(EXTRACTED MATERIAL Opens)

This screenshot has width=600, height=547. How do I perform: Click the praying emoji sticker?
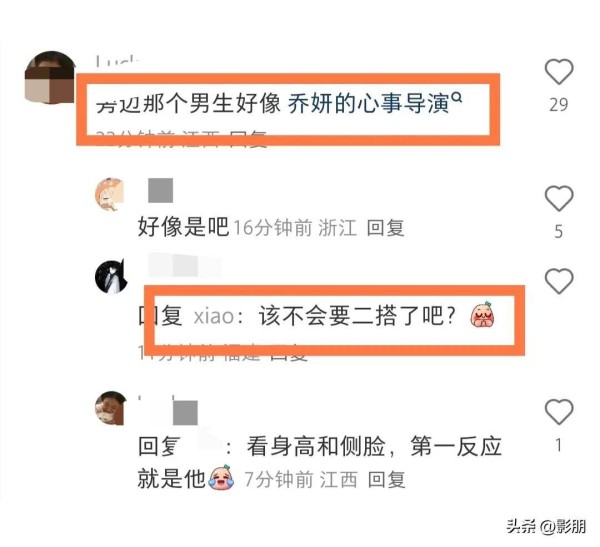(483, 314)
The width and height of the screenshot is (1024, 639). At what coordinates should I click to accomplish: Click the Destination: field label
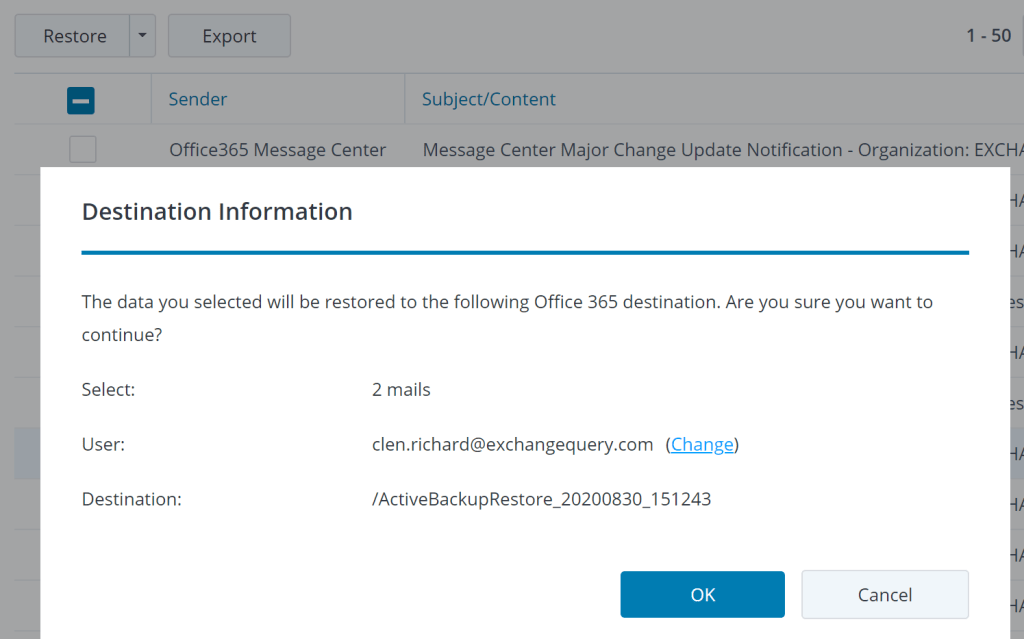tap(131, 499)
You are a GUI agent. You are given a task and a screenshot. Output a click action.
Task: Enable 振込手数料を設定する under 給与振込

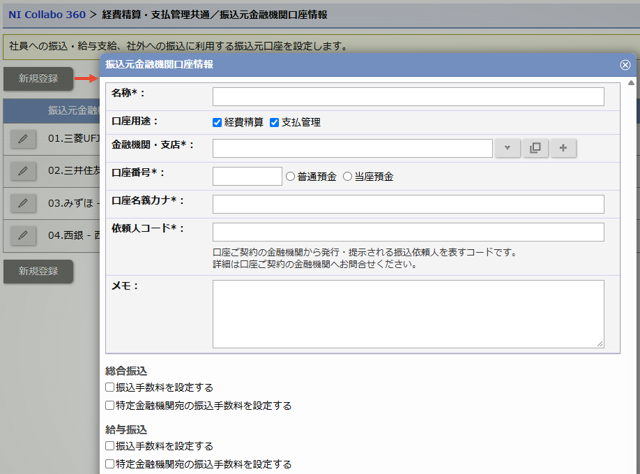click(x=110, y=446)
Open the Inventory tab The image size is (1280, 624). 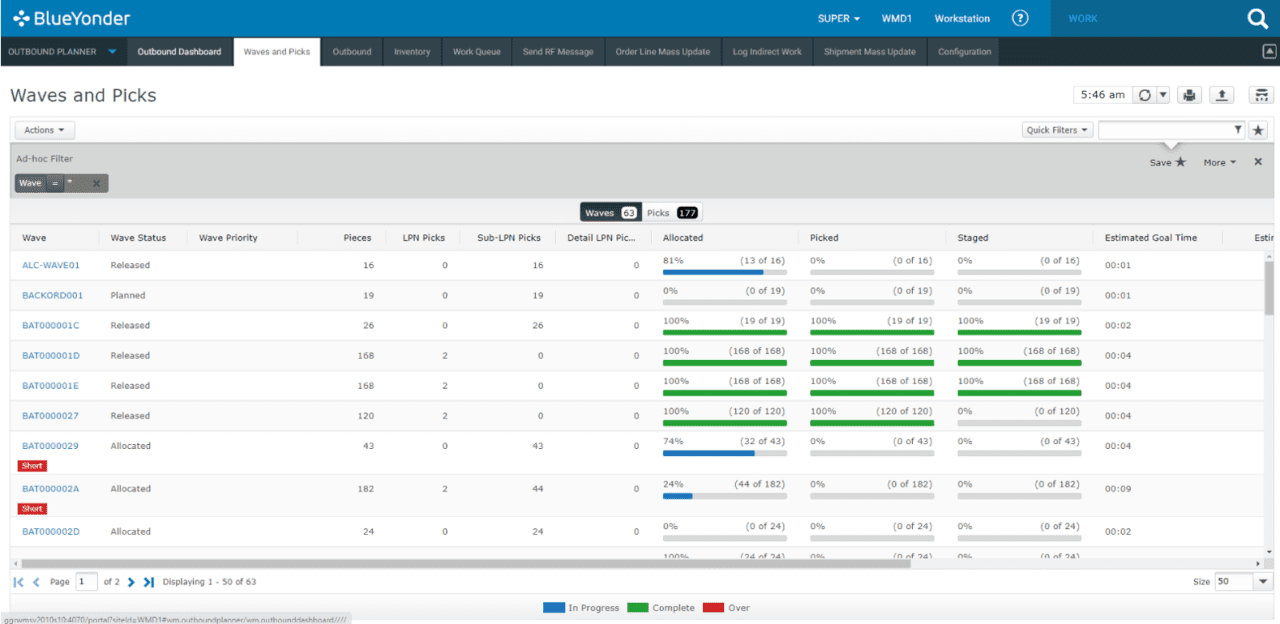[411, 51]
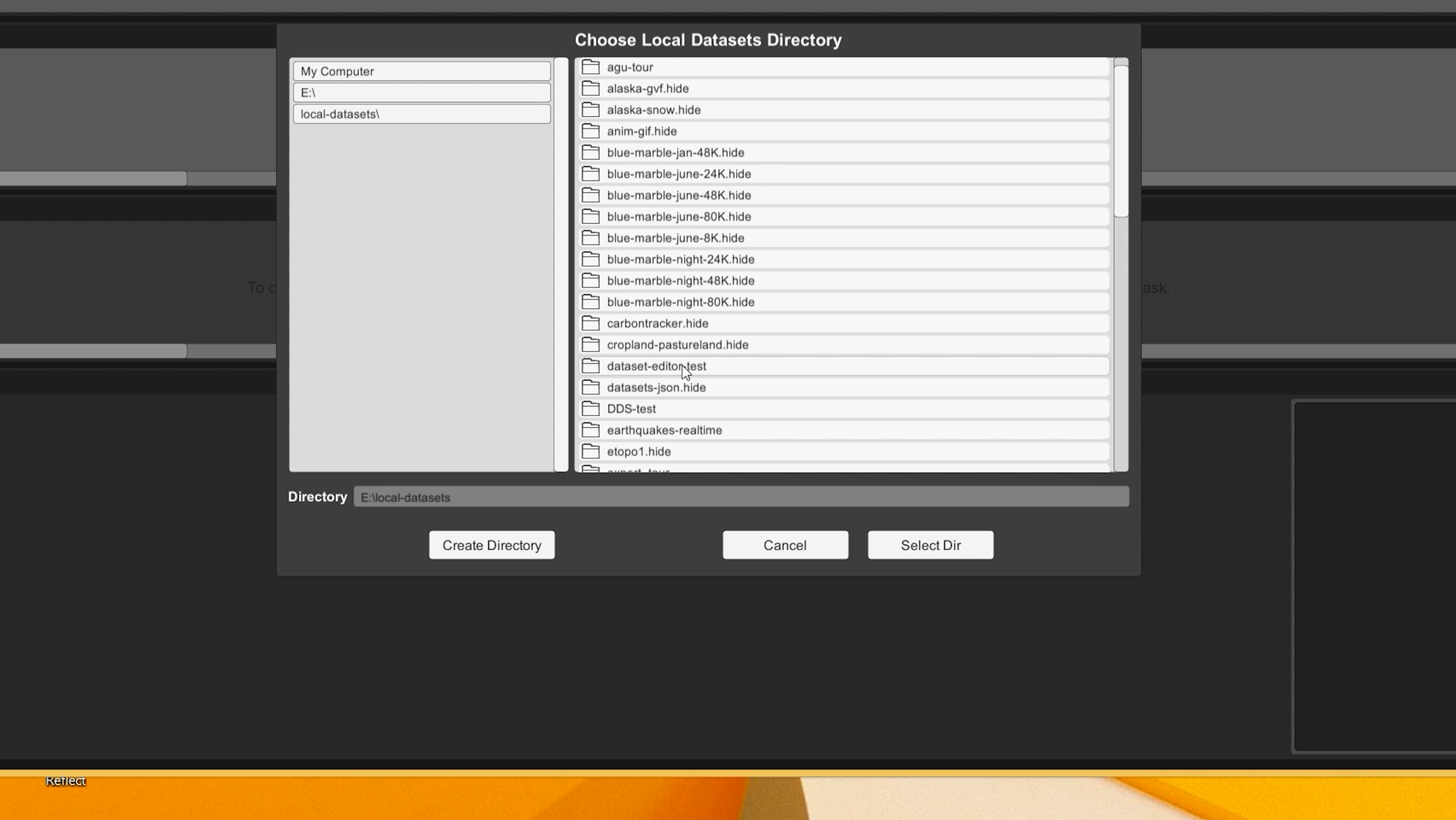
Task: Click the folder icon beside etopo1.hide
Action: tap(590, 452)
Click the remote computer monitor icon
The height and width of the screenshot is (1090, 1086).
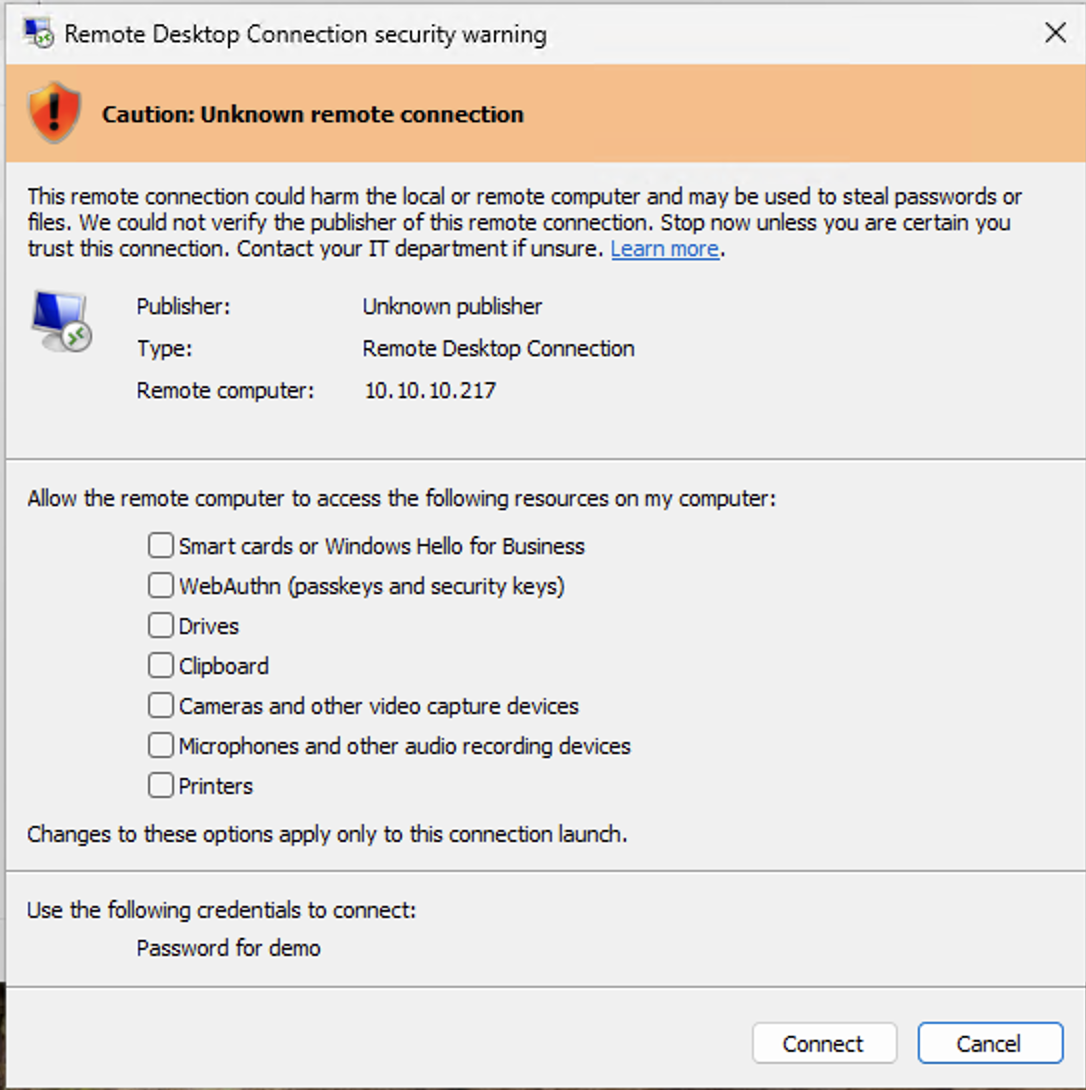(61, 321)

(EXTRACTED MATERIAL Closes)

Your task is to retype exactly, and only, the lines from the one that holds "The height and" through the end of the listing, both end lines included, without any pictures.

The height and width of the screenshot is (1090, 1086).
(61, 321)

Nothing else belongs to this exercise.